R-Horizon:您的大型推理模型在广度与深度上究竟能走多远?
R-Horizon: How Far Can Your Large Reasoning Model Really Go in Breadth and Depth?
October 9, 2025
作者: Yi Lu, Jianing Wang, Linsen Guo, Wei He, Hongyin Tang, Tao Gui, Xuanjing Huang, Xuezhi Cao, Wei Wang, Xunliang Cai
cs.AI
摘要
近期,推理模型(如OpenAI o1、DeepSeek-R1)在测试时扩展方面的趋势,通过长链思维(CoT)取得了显著进步。然而,现有基准主要聚焦于即时、单层次任务,未能充分评估模型理解和应对复杂、多层次场景的能力。针对大型推理模型(LRMs)这一评估不足的问题,我们提出了R-HORIZON方法,旨在通过查询组合激发LRMs的长层次推理行为。基于R-HORIZON,我们构建了一个长层次推理基准,包含跨越长推理视野的复杂多步推理任务,这些问题相互依存。通过使用R-HORIZON基准对LRMs进行全面评估,我们发现即使是最先进的LRMs也表现出显著的性能下降。分析表明,LRMs的有效推理长度有限,难以在多个问题间合理分配思考资源。认识到这些局限后,我们利用R-HORIZON构建了带有验证奖励的强化学习(RLVR)所需的长层次推理数据。与使用单层次数据训练相比,结合R-HORIZON的RLVR不仅大幅提升了多层次推理任务的性能,还促进了标准推理任务的准确性,在AIME2024上提高了7.5分。这些成果确立了R-HORIZON作为一种可扩展、可控且低成本的范式,用于增强和评估LRMs的长层次推理能力。
English
Recent trends in test-time scaling for reasoning models (e.g., OpenAI o1,
DeepSeek-R1) have led to remarkable improvements through long Chain-of-Thought
(CoT). However, existing benchmarks mainly focus on immediate, single-horizon
tasks, failing to adequately evaluate models' ability to understand and respond
to complex, long-horizon scenarios. To address this incomplete evaluation of
Large Reasoning Models (LRMs), we propose R-HORIZON, a method designed to
stimulate long-horizon reasoning behaviors in LRMs through query composition.
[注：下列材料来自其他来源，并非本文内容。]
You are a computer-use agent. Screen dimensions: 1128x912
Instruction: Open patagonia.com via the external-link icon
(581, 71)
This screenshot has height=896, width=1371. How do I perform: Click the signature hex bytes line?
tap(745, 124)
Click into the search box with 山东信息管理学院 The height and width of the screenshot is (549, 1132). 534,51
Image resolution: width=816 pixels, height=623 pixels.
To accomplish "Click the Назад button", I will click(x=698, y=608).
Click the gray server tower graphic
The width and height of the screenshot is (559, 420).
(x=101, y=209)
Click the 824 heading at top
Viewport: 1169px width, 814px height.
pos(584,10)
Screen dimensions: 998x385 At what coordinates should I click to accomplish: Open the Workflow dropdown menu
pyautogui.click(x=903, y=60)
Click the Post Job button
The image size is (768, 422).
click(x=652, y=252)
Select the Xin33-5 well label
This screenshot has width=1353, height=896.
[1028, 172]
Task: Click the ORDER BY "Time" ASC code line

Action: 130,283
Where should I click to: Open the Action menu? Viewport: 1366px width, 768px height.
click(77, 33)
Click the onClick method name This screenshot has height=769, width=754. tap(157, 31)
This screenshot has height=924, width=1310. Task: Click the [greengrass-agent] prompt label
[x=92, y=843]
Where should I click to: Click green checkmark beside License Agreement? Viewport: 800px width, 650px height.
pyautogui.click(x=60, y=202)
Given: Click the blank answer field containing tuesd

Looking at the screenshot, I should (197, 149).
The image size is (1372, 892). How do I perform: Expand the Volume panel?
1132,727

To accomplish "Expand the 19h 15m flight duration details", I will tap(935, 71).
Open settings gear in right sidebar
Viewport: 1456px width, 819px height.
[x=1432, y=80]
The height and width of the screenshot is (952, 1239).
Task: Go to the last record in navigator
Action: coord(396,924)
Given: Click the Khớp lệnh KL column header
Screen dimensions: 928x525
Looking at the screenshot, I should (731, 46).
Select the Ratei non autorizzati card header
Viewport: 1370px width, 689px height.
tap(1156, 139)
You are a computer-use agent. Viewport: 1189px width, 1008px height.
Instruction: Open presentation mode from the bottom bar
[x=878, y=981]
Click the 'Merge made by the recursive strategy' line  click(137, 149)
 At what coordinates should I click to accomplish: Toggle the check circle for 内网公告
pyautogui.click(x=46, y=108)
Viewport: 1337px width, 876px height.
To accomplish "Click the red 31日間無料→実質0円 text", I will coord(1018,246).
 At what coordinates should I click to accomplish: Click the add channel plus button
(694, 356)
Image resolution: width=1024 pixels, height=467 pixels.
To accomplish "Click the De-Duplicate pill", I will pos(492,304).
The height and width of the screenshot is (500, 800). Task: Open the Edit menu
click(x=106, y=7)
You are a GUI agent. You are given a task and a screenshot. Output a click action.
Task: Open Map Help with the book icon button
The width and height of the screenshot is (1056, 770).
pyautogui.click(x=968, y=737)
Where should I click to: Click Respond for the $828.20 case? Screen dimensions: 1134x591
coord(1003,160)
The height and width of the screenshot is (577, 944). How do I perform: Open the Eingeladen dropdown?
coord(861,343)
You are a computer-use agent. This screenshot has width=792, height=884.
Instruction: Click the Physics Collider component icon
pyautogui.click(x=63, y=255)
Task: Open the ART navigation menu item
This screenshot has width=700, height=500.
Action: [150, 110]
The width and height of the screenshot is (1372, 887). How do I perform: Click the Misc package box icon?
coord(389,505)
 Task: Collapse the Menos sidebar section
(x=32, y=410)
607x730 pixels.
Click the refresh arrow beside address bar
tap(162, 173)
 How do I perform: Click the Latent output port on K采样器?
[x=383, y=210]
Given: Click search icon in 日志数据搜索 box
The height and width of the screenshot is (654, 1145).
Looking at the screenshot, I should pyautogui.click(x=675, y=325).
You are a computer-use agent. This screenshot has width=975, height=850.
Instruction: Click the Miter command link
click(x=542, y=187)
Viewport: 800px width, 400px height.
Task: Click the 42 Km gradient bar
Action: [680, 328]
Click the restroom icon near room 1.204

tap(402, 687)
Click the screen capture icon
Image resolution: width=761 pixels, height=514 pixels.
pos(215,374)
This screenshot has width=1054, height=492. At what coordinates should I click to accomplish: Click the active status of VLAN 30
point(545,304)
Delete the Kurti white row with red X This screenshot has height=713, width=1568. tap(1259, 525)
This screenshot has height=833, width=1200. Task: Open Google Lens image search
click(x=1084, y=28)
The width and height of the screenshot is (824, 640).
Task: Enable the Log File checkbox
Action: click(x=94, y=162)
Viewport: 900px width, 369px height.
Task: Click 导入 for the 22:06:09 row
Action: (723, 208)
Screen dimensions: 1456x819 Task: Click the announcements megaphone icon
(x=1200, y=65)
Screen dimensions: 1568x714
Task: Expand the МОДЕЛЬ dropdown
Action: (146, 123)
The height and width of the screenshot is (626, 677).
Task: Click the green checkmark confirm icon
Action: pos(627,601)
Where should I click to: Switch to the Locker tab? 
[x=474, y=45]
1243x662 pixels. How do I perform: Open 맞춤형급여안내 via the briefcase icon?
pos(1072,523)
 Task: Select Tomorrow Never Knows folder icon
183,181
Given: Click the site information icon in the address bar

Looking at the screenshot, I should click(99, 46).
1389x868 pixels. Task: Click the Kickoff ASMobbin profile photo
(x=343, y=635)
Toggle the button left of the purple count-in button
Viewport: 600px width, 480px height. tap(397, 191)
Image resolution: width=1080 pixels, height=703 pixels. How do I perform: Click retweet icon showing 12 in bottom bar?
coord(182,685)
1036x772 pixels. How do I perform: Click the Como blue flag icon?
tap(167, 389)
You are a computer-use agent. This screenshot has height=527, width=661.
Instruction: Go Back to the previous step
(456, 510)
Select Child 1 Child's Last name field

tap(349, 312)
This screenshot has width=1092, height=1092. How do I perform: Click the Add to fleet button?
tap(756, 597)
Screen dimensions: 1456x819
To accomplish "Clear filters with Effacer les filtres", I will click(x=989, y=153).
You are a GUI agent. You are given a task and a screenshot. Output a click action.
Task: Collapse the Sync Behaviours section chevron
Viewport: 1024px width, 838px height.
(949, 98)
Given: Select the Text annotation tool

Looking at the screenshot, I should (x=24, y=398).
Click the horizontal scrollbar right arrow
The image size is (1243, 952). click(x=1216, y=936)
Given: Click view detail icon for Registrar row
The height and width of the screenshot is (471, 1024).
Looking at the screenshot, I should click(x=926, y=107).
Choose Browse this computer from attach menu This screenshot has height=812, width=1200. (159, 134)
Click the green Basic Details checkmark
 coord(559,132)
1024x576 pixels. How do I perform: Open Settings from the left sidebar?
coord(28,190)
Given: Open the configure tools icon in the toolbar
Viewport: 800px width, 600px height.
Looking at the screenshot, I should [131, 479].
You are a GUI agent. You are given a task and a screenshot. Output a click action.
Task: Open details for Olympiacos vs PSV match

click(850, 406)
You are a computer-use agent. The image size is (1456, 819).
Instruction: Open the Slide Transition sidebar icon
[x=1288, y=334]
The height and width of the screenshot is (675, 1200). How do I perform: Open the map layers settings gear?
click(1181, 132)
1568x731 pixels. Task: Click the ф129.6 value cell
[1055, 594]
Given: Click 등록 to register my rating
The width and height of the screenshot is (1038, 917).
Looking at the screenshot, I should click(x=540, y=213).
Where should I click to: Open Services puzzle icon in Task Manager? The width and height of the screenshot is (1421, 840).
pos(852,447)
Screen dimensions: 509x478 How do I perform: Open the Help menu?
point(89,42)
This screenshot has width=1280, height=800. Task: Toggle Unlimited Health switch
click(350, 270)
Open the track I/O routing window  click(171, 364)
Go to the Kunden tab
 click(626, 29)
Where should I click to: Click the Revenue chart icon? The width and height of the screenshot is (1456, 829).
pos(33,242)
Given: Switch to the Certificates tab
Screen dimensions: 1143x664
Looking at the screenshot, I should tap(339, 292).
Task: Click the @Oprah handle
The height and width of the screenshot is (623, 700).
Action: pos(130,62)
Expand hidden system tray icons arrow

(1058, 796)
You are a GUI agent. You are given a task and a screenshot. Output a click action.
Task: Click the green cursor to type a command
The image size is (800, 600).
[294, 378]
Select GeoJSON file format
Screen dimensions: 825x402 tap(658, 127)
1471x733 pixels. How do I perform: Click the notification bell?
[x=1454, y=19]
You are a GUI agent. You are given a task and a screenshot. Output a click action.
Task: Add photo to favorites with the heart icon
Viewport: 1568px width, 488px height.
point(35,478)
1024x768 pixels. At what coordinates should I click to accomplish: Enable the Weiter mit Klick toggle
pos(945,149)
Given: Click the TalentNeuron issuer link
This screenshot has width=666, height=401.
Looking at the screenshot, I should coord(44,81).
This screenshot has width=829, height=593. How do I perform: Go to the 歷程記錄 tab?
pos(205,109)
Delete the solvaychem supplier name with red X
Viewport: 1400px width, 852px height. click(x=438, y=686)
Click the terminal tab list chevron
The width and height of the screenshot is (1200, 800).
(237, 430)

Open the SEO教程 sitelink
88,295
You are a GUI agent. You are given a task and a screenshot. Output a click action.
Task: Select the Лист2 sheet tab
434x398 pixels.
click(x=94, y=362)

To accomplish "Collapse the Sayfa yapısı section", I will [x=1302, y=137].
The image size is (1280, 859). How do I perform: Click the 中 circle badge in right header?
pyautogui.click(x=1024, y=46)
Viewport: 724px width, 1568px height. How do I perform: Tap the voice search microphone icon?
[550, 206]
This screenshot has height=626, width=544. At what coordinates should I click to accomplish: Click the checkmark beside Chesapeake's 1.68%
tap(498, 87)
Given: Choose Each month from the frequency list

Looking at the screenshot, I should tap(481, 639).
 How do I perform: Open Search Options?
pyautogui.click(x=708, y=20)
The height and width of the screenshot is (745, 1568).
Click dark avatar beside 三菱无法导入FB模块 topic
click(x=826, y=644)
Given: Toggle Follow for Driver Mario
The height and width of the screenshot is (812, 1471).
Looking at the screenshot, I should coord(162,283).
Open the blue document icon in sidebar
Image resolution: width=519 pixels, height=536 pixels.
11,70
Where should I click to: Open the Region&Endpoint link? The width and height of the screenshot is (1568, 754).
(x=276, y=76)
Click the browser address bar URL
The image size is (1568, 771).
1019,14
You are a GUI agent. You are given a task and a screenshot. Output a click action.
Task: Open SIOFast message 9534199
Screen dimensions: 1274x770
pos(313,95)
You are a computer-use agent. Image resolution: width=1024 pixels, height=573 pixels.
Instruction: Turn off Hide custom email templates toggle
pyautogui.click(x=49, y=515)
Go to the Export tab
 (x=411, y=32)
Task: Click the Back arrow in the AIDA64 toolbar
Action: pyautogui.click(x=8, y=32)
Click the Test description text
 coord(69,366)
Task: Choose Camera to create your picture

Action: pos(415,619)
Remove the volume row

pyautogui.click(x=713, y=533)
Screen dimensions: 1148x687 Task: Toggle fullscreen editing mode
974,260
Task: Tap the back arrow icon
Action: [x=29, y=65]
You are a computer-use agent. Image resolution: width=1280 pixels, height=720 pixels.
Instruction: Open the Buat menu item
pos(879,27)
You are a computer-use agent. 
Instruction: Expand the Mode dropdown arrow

Based on R-HORIZON, we construct a long-horizon reasoning benchmark, comprising
complex multi-step reasoning tasks with interdependent problems that span long
reasoning horizons. Through comprehensive evaluation of LRMs using the
R-HORIZON benchmark, we find that even the most advanced LRMs suffer
significant performance degradation. Our analysis reveals that LRMs exhibit
limited effective reasoning length and struggle to allocate thinking budget
across multiple problems appropriately. Recognizing these limitations, we use
R-HORIZON to construct long-horizon reasoning data for reinforcement learning
with verified rewards (RLVR). Compared to training with single-horizon data,
RLVR with R-HORIZON not only substantially improves performance on the
multi-horizon reasoning tasks, but also promotes accuracy on standard reasoning
tasks, with an increase of 7.5 on AIME2024. These results position R-HORIZON as
a scalable, controllable, and low-cost paradigm for enhancing and evaluating
the long-horizon reasoning capabilities of LRMs.